Life isn’t perfect and meals aren’t always nutritionally balanced – and that’s OK. But striving to include the above food groups in most of your meals is a worthy goal.
Drink Plenty of Water
Did you know that being even slightly dehydrated can have a significant impact on how you feel? Get ahead of dehydration by drinking water throughout the day! The easiest way to achieve this is to keep a full water bottle with you or next to you and take frequent sips.
Remember that water isn’t the only thing that can hydrate you. Non-alcoholic fluids such as coffee, tea, milks and juices also help with hydration. Fruit and high-water veggies such as cucumbers, tomatoes and celery also contribute to a day’s fluid intake.
Get Enough Sleep
Here’s the thing: only a tiny percentage of adults can function well on less than 7 hours of sleep. Yet many people seem to think they don’t need more than a few hours. The reality is people are masking chronic sleep deprivation with caffeine, which only impairs sleep further.
When it comes to getting enough sleep, you really need to make it a priority. There will always be reasons to stay up later. It takes some serious self-discipline to stick to a bedtime, but the benefits are so worth it!
Try these strategies for bedtime:
- Set a reminder or alarm on your phone 1 hour before you want to get into bed.
- During that hour, turn off screens, do your nighttime hygiene routine, slip into your PJs, and perhaps do some reading or light bedtime yoga.
- Try guided meditations or sleep stories.

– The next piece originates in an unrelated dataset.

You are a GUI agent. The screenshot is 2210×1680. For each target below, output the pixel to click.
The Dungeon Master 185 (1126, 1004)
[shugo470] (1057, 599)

- Consider diffusing lavender essential oil.
- Keep screens off in the bedroom (i.e. no TV or phone in bed).
- Use the restroom right before getting into bed.
- Make sure the room is cool and that you have plenty of cozy blankets.
- Set your alarm for 8 to 9 hours after you turn off the lights.
Keep up with Stress Management
It’s not realistic to eliminate all stress from your life. Rather, how can you minimize stress and manage stress effectively?
First make a list of your stressors and categorize them into “avoidable” and “unavoidable.” For the “avoidable” list — where can you cut back? Do you need to employ new systems to maximize efficiency and time management? Do you need to say “no” more often? Are there specific people you need to set boundaries with?
Then look at the “unavoidable” list and ask yourself if those stressors are indeed unavoidable. You may be surprised that with an open mind and some creativity you might be able to decrease the level of stress in those “unavoidable” areas as well.
As for managing stress, it’s best to get a solid self-care routine in place so that stress doesn’t build up and then break you down. Self-care doesn’t have to be super time-consuming, expensive or luxurious.